Keeping track of information is a big part of being a good problem solver. When you have 5 pieces of equipment and 5 components and 12 streams, that give you a lot of numbers to keep track of in your mind all at once. It's very easy in cases like this to forget what you already know, or to try to solve for something that you'll never need. The problems you'll start out doing normally don't have so many streams or things to keep track of. Soon, though, it becomes impossible to juggle all those numbers and units without organizing it in some way that allows you to quickly and easily know whether you already found a certain number. The method I developed involves making tables of information and will be covered in detail here.

 Equations  are what enable you to solve the problem. Without being able to write good equations you'll almost never be able to get to the right answer. If you are able to get to the right answer it will most certainly have taken you much, much longer to get there than if you wrote true equations. Being able to write equations is also what makes you an engineer and not just a human calculator. This is also one of the major differences you'll find between high school, freshman level courses, and your core classes in engineering. A good engineer will know where things come from and how to create new equations for a new situation. In high school, you probably learned something, were assigned homework on it, did the homework by finding the right formula in the book and plugging numbers into it, and then quickly forgetting what it all meant. This is mostly true for the freshman level physics and chemistry classes that you have taken. But then you get to your introductory engineering courses and run into a problem. You can search the book for hours and never find the right equation for your problem. So, it's important to realize early on in your education that you are going to have to be able to write your own equations (hopefully correctly) to solve problems.

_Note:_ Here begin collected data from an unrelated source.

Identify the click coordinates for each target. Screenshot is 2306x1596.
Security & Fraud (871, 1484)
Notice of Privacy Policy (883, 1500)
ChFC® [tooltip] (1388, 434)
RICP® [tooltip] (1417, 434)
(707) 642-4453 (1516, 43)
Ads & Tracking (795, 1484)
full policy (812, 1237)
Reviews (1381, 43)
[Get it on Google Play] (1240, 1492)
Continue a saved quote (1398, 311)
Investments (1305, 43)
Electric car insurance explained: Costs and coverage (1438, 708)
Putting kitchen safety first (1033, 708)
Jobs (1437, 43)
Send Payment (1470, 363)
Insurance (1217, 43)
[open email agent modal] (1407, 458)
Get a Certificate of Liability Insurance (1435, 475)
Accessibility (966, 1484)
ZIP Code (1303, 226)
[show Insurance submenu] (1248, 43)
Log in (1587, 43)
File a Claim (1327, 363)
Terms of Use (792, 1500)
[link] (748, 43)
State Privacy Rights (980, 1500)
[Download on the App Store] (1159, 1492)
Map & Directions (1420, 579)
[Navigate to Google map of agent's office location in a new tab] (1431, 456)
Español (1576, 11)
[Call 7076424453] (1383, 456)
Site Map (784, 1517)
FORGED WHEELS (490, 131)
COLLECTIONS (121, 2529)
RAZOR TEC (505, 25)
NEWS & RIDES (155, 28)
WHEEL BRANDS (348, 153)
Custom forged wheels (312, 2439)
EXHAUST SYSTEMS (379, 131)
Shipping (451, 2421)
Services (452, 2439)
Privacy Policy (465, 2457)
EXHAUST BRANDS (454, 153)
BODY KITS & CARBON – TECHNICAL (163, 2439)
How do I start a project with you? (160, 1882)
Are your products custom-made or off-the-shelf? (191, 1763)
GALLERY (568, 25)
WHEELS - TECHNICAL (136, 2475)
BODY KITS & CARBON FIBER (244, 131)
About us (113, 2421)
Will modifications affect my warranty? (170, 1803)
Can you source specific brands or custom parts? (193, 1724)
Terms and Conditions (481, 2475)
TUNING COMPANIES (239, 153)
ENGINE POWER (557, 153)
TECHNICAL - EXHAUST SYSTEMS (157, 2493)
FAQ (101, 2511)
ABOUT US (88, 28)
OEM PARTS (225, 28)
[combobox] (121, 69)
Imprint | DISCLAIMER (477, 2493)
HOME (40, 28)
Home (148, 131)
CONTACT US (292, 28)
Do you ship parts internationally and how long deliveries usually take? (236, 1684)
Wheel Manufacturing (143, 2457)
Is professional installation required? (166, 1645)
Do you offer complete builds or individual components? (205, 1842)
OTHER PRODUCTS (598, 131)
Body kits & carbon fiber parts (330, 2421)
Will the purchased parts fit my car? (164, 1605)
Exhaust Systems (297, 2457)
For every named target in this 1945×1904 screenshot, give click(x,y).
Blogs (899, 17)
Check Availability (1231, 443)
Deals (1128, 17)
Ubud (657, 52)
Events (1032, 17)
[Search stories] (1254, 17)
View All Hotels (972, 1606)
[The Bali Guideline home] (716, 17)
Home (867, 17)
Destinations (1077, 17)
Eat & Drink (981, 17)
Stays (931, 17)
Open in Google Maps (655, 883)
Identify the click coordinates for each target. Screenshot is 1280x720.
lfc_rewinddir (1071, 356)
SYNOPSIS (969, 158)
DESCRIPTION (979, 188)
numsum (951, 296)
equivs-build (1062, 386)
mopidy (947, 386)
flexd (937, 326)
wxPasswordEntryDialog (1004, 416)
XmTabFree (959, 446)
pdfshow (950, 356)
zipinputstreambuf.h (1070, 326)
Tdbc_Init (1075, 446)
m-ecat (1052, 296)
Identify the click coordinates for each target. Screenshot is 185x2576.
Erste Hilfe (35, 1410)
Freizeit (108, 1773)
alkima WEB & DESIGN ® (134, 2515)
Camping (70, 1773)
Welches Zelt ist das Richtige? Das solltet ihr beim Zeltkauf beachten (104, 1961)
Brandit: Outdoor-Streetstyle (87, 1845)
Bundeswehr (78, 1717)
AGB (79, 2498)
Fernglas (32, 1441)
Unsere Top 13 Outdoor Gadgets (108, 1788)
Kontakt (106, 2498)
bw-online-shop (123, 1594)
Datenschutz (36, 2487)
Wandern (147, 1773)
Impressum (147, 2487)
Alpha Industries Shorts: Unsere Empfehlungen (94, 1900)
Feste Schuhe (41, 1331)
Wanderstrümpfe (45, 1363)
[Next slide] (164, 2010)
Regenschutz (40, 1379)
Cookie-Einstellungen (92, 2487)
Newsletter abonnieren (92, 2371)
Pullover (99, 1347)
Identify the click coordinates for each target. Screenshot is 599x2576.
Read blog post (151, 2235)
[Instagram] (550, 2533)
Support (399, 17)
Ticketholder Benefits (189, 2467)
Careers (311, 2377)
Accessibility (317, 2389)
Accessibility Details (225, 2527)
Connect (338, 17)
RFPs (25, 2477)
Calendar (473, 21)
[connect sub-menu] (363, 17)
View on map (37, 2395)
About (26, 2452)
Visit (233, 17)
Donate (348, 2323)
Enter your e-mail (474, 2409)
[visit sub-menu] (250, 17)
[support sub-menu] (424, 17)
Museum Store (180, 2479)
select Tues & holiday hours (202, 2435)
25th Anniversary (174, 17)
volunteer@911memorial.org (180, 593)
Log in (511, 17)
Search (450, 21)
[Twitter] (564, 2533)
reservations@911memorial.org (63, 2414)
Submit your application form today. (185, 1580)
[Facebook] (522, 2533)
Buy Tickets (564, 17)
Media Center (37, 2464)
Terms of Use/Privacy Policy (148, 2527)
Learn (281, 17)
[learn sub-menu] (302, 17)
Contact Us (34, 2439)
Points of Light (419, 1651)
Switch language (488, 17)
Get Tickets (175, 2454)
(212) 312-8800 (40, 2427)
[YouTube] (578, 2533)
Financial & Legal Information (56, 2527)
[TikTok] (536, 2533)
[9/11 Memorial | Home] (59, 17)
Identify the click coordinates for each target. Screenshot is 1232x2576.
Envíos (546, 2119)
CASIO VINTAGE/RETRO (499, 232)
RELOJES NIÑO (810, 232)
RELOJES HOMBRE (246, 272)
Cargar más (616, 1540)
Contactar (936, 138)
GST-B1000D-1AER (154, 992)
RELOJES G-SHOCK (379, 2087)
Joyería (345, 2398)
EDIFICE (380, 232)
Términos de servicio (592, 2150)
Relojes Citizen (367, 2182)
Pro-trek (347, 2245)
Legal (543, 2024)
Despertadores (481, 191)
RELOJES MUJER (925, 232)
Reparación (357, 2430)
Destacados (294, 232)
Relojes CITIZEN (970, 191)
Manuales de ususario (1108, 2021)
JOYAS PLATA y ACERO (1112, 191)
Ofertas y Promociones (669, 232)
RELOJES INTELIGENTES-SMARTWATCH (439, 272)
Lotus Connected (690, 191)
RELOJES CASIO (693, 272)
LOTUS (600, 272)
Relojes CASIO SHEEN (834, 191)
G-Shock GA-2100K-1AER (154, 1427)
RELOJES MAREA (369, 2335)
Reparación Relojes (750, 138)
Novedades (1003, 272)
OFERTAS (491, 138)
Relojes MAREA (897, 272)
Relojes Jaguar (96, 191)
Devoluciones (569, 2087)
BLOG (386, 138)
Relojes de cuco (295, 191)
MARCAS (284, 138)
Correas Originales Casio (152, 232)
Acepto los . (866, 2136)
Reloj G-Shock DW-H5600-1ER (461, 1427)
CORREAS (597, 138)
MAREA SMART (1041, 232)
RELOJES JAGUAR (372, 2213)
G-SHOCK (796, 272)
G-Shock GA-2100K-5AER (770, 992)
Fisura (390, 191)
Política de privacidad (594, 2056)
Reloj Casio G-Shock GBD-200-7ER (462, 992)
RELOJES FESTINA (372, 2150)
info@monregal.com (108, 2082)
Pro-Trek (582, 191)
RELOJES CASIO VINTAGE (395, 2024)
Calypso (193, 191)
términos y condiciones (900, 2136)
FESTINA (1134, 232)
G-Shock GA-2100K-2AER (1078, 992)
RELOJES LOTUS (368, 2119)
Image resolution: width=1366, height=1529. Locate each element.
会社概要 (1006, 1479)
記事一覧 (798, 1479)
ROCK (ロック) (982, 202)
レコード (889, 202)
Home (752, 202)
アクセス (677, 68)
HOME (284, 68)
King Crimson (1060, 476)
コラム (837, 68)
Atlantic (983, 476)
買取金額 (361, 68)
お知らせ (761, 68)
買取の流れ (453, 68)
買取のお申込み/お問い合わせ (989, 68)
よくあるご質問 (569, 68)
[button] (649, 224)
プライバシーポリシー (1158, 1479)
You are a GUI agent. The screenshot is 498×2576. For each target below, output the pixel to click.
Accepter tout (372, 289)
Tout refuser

Formulas are different from equations. I use the term equations to refer to relationships that you, the engineer, have made in mathematical terms. Formulas are something you would use that someone else has come up with and that seem to work. An example of a formula is the ideal gas law: PV = nRT. You have probably already used this one many times in the past. You didn't rederive it each time (in fact, you probably aren't even sure where it comes from). You just know it works in many situations and you know what variables must go into it to get a good result back out. Being a good engineer requires you to remember when you can use certain formulas and when it would be a bad idea to do so. You also need to be able to remember what all the variables are and how to manipulate units to get a meaningful answer.

Units are probably one of the biggest problems that people run into when they are first starting out as an engineer. They are what can turn a completely correct answer into the completely wrong one. One of the tricks that we (professors and authors) like to pull on you is to give you a problem statement with more than one type of unit in it. For instance, we like to give youa problem where some of the masses are in pounds and some of them are in kilograms. This helps us make sure that you are paying attention and know what you are doing. If you don't convert one of the units into the other with the right conversion factor, you'll never get the right answer.

And finally, interrelationships between one variable and another are often what enables you to get from point A to point B when solving a problem. For instance, you will often end up using the fact that the specific volume is equal to one over the density, i.e., Specific Volume = 1/density. If you know this, you can often move from one part of the problem to the next. Being a successful engineer means that you probably know a lot of standard relationships between things without having to go look them up.